**** Artykuł

Nasza Loteria NaM - pasek na kartach artykułów

Piotr Głowski: Jak włos spadnie z głowy komuś z mojej rodziny to wskażę nazwiska: Stokłosa, Komarowski, Porzucek

Agnieszka Świderska
Piotr Głowski na konferencji prasowej po programie w TVP o rzekomych aferach w mieście
Piotr Głowski na konferencji prasowej po programie w TVP o rzekomych aferach w mieście Fot. Agnieszka Świderska
- Jak włos spadnie z głowy komuś z mojej rodziny i ktoś spyta jakie nazwiska są za to politycznie odpowiedzialne, to nie będę miał żadnych wątpliwości, że to Stokłosa, Komarowski i Porzucek - mówi Piotr Głowski, prezydent Piły o groźbach, które otrzymuje po emisji reportażu TVP o rzekomych aferach w mieście. - A jeżeli ktoś wciąż się zastanawia po co właśnie teraz była ta zadyma w pisowskiej telewizji, to odpowiedzi niech szuka w gabinecie starosty, który po cichu wydał zgodę na budowę spalarni Stokłosy. Spalarni, której nikt w Pile nie chce.

We wtorek TVP wyemitowała reportaż o rzekomych aferach w mieście, w tym o kamienicy przy Śródmiejskiej 22, którą to sprawę opisaliśmy jako pierwsi na łamach Tygodnika Pilskiego. W piątek prezydent Piotr Głowski zwołał konferencję prasową, na której zarzucił "inspiratorom" programu, którymi według niego są Henryk Stokłosa, starosta Eligiusz Komarowsk i poseł PiS Marcin Porzucek, działanie nie tylko na szkodę miasta.

- Dostajemy groźby. Moja żona się boi. Ja nie. Jak spadnie włos z głowy komuś z mojej rodziny i jeżeli ktoś spyta o nazwiska to wskażę Stokłosę, Komarowskiego i Porzucka, bo to na nich będzie ciążyć polityczna odpowiedzialność - mówi Piotr Głowski.

Według prezydenta szum wokół programu miał wyciszyć znacznie ważniejszy i bardziej od niego kontrowersyjny temat spalarni, która ma powstać w Śmiłowie. Zdaniem inwestora, Henryka Stokłosy, to nie będzie spalarnia, tylko proekologiczny Zakład Produkcji Energii z OZE.

- Starosta wiedział, że w sądzie toczy się postępowanie odnośnie dokumentacji związanej z tą inwestycją, że istnieje poważne ryzyko, że można zostać ona wycofana z obiegu prawnego - mówi prezydent Piotr Głowski. - I wiedząc o tym nie poczekał na wynik tego postępowania tylko cichcem wydał pozwolenie na budowę. Pilanie, którzy nie chcą tej spalarni w swoim sąsiedztwie, tak jak nie chcieli tych wszystkich smrodów, które przez lata musieli wdychać, nie mieli nic powiedzenia.

********
**** Przekazane dane

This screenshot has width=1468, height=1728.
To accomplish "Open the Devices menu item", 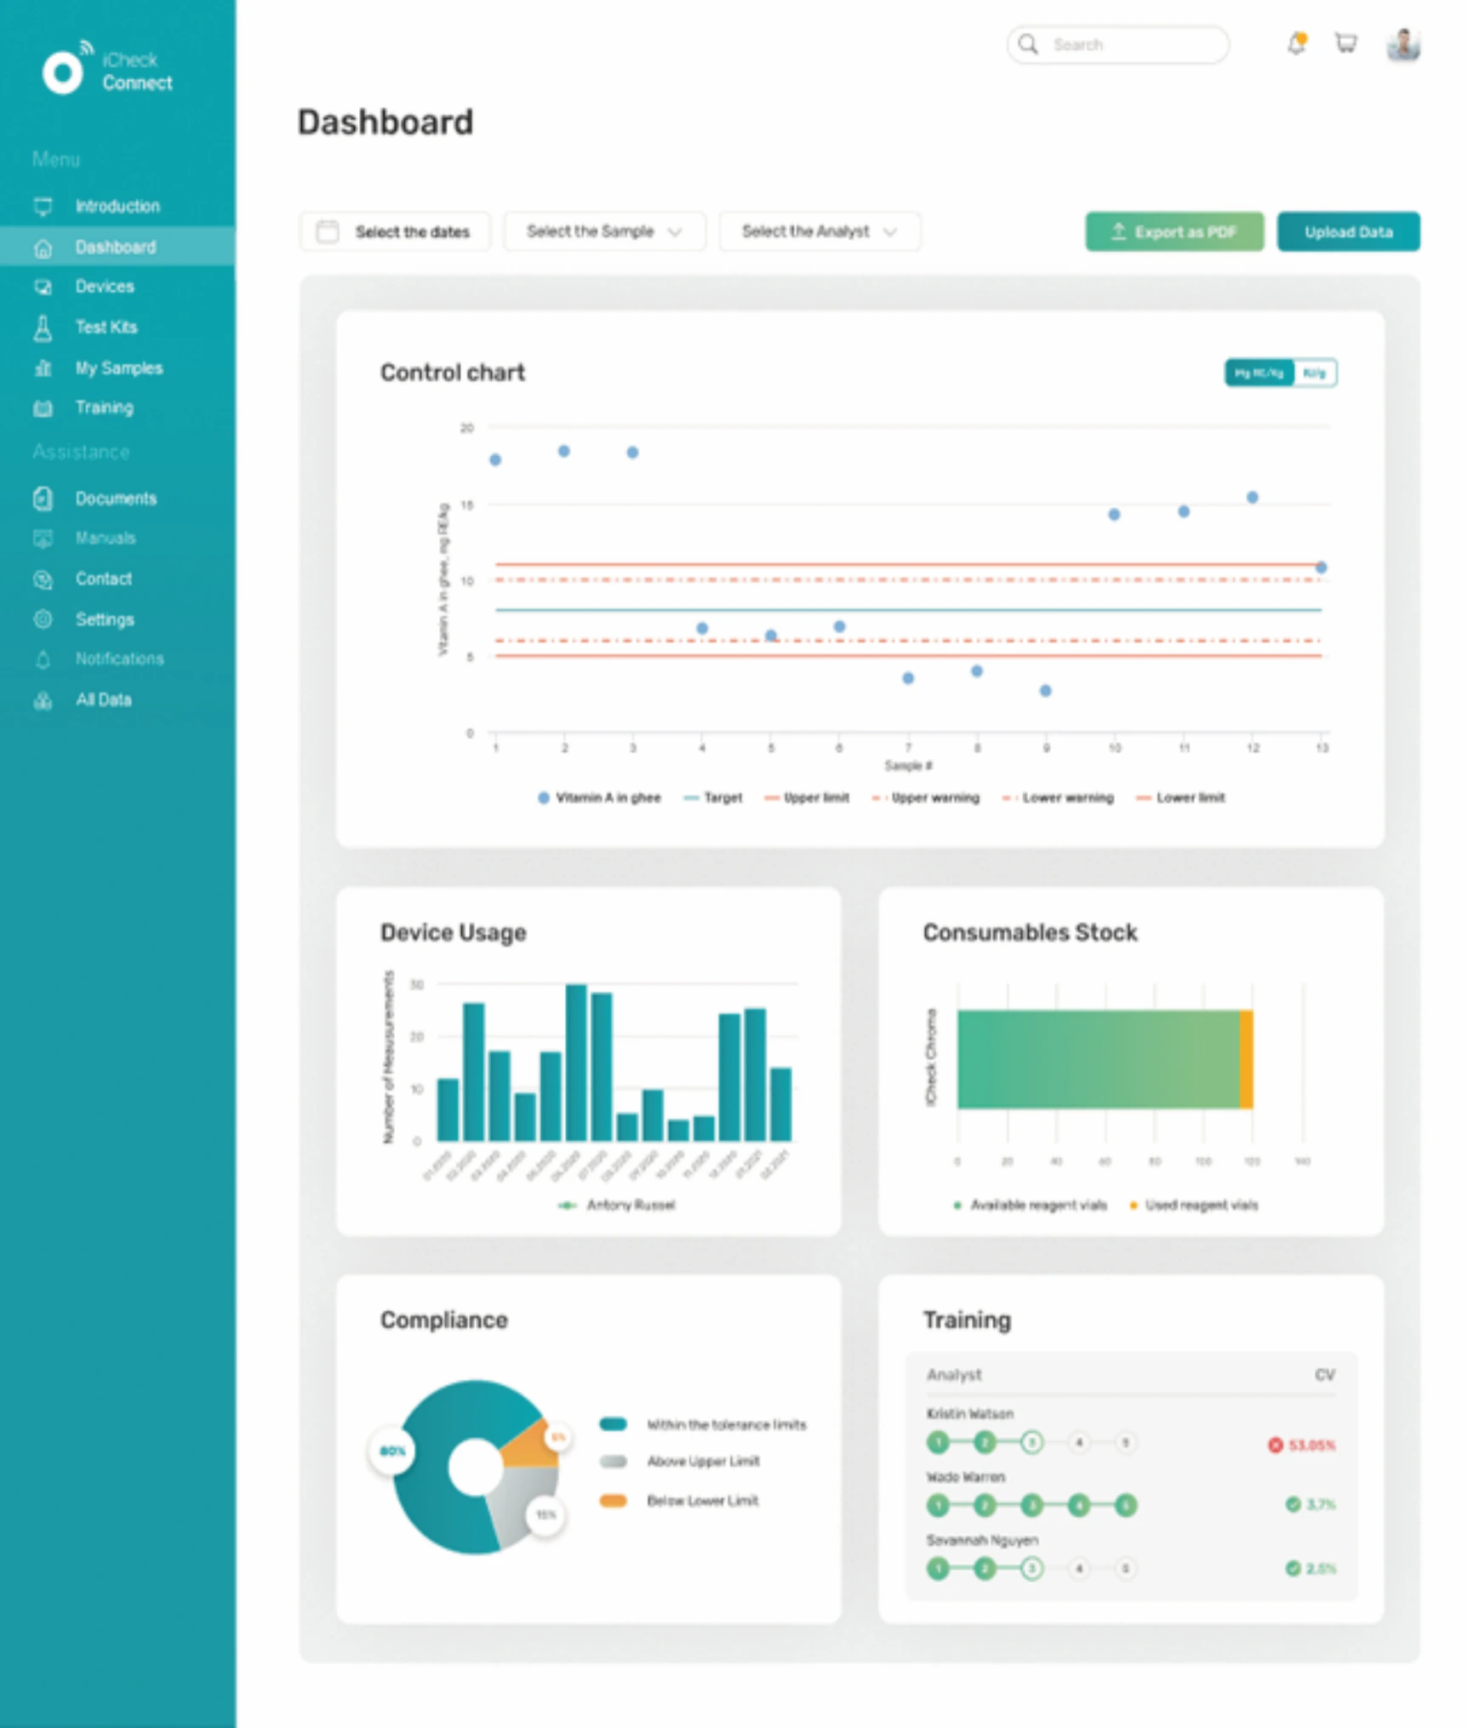I will 104,287.
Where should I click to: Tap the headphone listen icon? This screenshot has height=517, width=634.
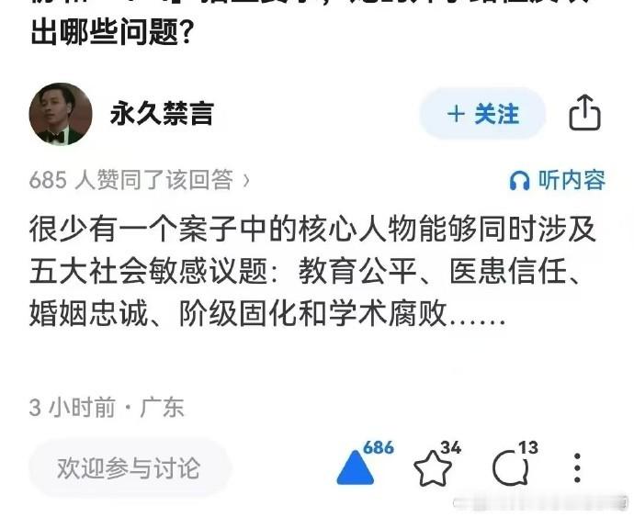519,180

********

-- Polecenie --
Odpowiedz na podstawie artykułu na poniższe pytania.
(a) W jakiej miejscowości ma powstać spalarnia?
(b) W jaki dzień tygodnia TVP wyemitowała reportaż o rzekomych aferach w mieście?
(c) Jak inwestor Henryk Stokłosa określa planowaną inwestycję?
Dane nie mają żadnego związku z artykułem.

-- Odpowiedź --
(a) W Śmiłowie.
(b) We wtorek.
(c) Jako proekologiczny Zakład Produkcji Energii z OZE, a nie spalarnię.